Smart phone. Dumb idea.
Researchers polled 370 parents of children ages 6 months to 4 years old as they visited a pediatric clinic for a low-income, minority community in Philadelphia (74 percent of respondents were African American and 14 percent were Hispanic, according to a summary of the survey). The survey, which was presented on Saturday at an American Academy of Pediatrics conference, consisted of 20 questions on when their child was first exposed to mobile media devices.
The survey found higher — and earlier — use of mobile devices among young children than previous studies.
Among kids younger than 1, 52 percent had watched television on mobile devices, 36 percent had been allowed to scroll the screen, 15 percent used apps and 12 percent played video games. Almost a quarter of the kids under 1 year old had already called someone.

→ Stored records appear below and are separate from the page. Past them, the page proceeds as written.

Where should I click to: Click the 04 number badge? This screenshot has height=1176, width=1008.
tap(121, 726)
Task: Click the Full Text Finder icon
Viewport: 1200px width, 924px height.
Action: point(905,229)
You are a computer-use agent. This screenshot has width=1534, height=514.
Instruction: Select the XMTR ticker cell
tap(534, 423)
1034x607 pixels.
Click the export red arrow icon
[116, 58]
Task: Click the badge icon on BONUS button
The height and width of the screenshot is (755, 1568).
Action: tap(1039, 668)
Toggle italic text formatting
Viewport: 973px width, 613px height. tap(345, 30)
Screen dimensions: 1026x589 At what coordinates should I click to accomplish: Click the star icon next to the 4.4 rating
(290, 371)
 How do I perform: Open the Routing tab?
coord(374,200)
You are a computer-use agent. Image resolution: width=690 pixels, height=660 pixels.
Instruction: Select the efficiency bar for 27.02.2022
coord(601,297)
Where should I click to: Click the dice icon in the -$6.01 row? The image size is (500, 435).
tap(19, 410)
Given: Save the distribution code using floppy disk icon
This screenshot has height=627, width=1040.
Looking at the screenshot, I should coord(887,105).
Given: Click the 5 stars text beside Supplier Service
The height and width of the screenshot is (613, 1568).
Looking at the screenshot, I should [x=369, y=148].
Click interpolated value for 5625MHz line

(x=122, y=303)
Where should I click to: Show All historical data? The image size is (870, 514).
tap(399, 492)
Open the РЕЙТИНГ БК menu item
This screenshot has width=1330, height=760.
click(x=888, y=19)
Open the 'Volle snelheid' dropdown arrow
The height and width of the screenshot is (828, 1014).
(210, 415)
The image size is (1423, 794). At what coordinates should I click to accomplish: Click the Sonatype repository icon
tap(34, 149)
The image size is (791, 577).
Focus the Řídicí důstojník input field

By the time they reached the age of 2, a majority of kids were using cellphones or tablets, according to the summary.
Even the researchers were stunned by how early the kids had been handed cellphones by their parents.
“We didn’t expect children were using the devices from the age of 6 months,” said Hilda Kabali, a third-year resident at Einstein who led the survey. “Some children were on the screen for as long as 30 minutes.”
While not a comprehensive scientific study, the survey backs up an alarming trend seen in other polls: Kids are using cellphones and tablets at an ever-decreasing age. In 2013, an Internet survey of 1,463 parents found that, among kids under 2, 38 percent had used smartphones or tablets. That was the same percentage as among kids 8 and younger during a similar survey in 2011.
The survey is alarming, given growing concerns about the effect that such screen time has on young children. The British government warned in 2013 that too much on-screen time causes emotional problems for kids. The American Academy of Pediatrics discourages the use of screen devices among children under age 2.
A 2014 study found that preteens who were stripped of their digital devices and forced to spend five days at an outdoor camp almost immediately showed an improved ability to read “nonverbal emotion cues.” In other words, in being human.
While lazy parenting and the sheer ubiquity of phones is part of the problem, some advocates also blame companies for pushing the idea that cellphone and tablet apps are just as good as real, in-person interaction with a child.
“In addition to persuading parents to waste money on useless products, marketing products for babies as teaching numbers and letters sends a troubling and potentially harmful message to parents about learning and how babies should spend their time,” said Susan Linn, director for the Campaign for a Commercial-Free Childhood, last year. Instead of handing a child a tablet, parents should engage in “hands-on creative play, active play, and active engagement with the adults who love them,” she said.
Fisher-Price and other “baby genius” apps often promise to help kids learn fundamental skills, like numbers and the alphabet. But a number of child development and educational experts have said such promises are misleading.
“Based on scientific evidence on how infants learn, I believe that claims that a two-dimensional touch screen app can teach alphabet letters, numbers, and counting from 1 to 10 to babies (including those as young as 6 months) are inaccurate, seriously misleading to parents and potentially detrimental to infant development,” said Laura Berk, a psychology professor at Illinois State University.
“Advertising claims that touch screen devices can successfully teach number concepts and counting to babies as young as 6 months are deceptive,” wrote Herbert Ginsburg, a psychology professor at Columbia University.
So while there may be an app for everything, screens are still no substitute for spending time with your kid.